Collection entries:
==*==
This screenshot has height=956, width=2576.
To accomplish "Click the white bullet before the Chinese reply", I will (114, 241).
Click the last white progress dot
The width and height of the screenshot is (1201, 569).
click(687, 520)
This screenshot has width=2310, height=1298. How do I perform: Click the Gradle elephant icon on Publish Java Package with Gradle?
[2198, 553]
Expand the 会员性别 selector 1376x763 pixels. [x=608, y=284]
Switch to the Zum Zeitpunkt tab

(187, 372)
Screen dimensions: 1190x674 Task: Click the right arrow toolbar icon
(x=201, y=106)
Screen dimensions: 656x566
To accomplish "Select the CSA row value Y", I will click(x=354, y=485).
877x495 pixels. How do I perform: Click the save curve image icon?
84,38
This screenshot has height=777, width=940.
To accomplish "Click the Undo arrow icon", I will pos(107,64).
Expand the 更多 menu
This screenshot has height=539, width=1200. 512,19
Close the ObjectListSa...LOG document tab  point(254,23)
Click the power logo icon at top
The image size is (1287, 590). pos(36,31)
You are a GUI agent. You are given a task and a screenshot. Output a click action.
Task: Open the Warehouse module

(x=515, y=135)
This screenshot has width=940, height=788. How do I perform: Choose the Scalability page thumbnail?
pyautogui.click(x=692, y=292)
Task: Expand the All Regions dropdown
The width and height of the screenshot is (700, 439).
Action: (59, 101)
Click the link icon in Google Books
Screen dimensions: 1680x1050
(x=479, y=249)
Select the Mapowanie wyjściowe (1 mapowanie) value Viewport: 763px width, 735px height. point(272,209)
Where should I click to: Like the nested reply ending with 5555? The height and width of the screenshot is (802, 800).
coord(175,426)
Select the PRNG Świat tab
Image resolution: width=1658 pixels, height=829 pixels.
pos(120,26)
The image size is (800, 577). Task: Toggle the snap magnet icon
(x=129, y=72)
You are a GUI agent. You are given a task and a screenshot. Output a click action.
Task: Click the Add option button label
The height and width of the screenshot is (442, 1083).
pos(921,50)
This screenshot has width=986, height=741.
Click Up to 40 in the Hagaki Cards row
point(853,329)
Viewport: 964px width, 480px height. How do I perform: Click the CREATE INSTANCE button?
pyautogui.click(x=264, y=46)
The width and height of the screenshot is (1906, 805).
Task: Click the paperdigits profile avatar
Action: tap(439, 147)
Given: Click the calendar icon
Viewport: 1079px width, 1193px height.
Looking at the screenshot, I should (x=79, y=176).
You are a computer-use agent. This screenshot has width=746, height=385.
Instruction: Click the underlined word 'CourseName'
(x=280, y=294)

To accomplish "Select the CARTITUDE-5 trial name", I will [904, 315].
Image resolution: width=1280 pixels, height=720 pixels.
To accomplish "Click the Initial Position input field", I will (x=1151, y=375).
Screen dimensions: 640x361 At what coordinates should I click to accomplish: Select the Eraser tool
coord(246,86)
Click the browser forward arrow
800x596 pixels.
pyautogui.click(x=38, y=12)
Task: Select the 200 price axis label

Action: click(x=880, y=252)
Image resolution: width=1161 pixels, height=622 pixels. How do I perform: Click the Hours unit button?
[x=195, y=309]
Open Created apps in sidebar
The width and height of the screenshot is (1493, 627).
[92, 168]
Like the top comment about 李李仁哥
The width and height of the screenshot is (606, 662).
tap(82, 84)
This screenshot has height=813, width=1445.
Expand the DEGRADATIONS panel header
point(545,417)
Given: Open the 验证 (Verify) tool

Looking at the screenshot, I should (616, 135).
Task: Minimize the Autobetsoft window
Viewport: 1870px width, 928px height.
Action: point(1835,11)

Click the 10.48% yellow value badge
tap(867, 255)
==*==
What is being asked: Find the line containing "Screen dimensions: 640x361", then output it and every line after it to the end of the data, exactly.

Output:
Screen dimensions: 640x361 At what coordinates should I click to accomplish: Select the Eraser tool
coord(246,86)
Click the browser forward arrow
800x596 pixels.
pyautogui.click(x=38, y=12)
Task: Select the 200 price axis label

Action: click(x=880, y=252)
Image resolution: width=1161 pixels, height=622 pixels. How do I perform: Click the Hours unit button?
[x=195, y=309]
Open Created apps in sidebar
The width and height of the screenshot is (1493, 627).
[92, 168]
Like the top comment about 李李仁哥
The width and height of the screenshot is (606, 662).
tap(82, 84)
This screenshot has height=813, width=1445.
Expand the DEGRADATIONS panel header
point(545,417)
Given: Open the 验证 (Verify) tool

Looking at the screenshot, I should (616, 135).
Task: Minimize the Autobetsoft window
Viewport: 1870px width, 928px height.
Action: point(1835,11)

Click the 10.48% yellow value badge
tap(867, 255)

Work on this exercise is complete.